Dietary management returns to occupy the place that always belonged to it: the therapeutic foundation upon which any additional intervention is built. The question is no longer only which diet is better, but rather how to adapt it to each patient, how to accompany it, and how to convert it into a lasting tool for health.

In the pharmacological field, the panorama is changing rapidly. New agents, combination therapies, pharmacogenomics, and updated criteria for therapeutic initiation outline a roadmap that moves away from the therapeutic nihilism that dominated decades ago. Finally, endoscopic and surgical interventions broaden the therapeutic repertoire for selected patients, reminding us that MASLD demands an interdisciplinary approach, in which hepatology, endocrinology, nutrition, cardiology, psychology, and surgery dialogue to offer comprehensive solutions.

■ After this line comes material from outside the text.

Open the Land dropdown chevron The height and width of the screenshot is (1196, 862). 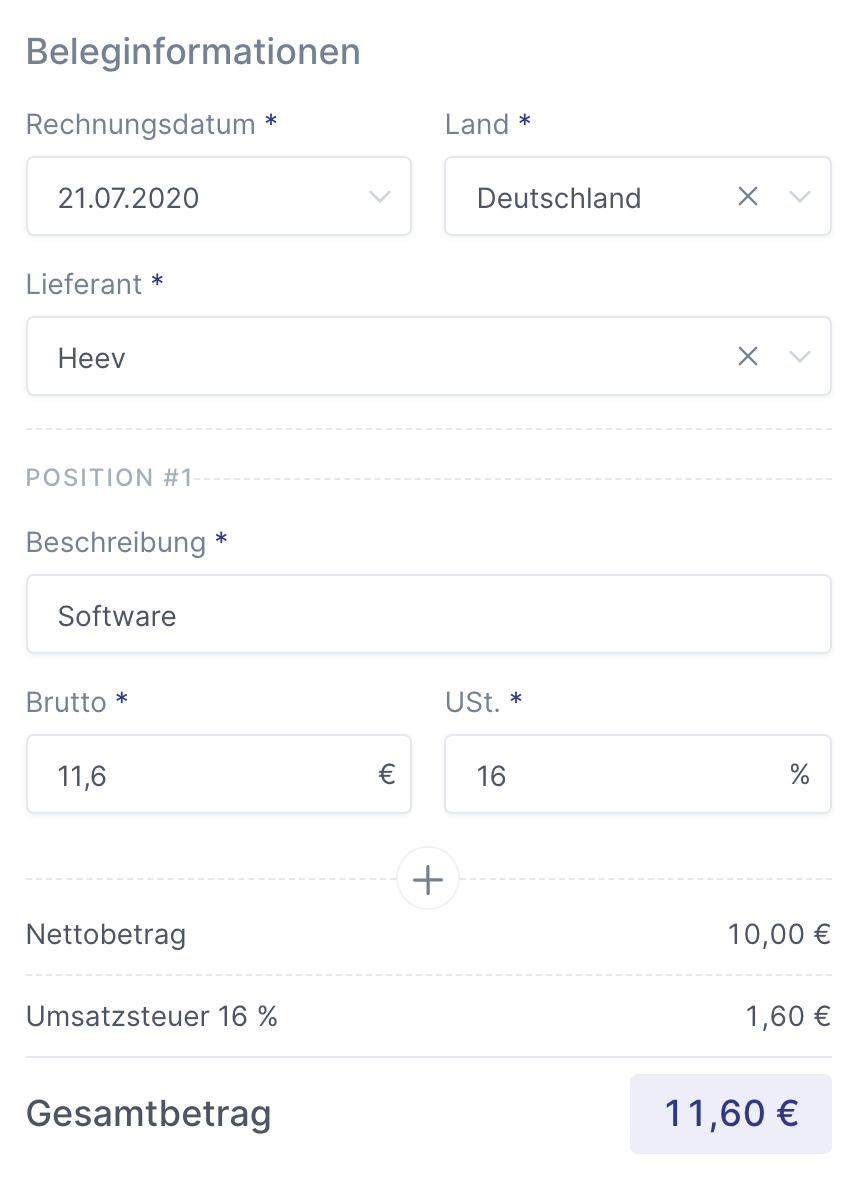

This special issue aspires to be more than a collection of articles; it seeks to be a turning point, a testament to the historical moment in which hepatology rethinks its foundations in the face of a disease that today defines the health of the population. MASLD is an invitation to deep reflection, to rigorous practice, and to collective action. May these pages serve as a guide, as inspiration, and as a reminder of the commitment of our beloved Mexican Association of Gastroenterology to a more precise, more humane medicine that is more conscious of the challenges of the 21st century.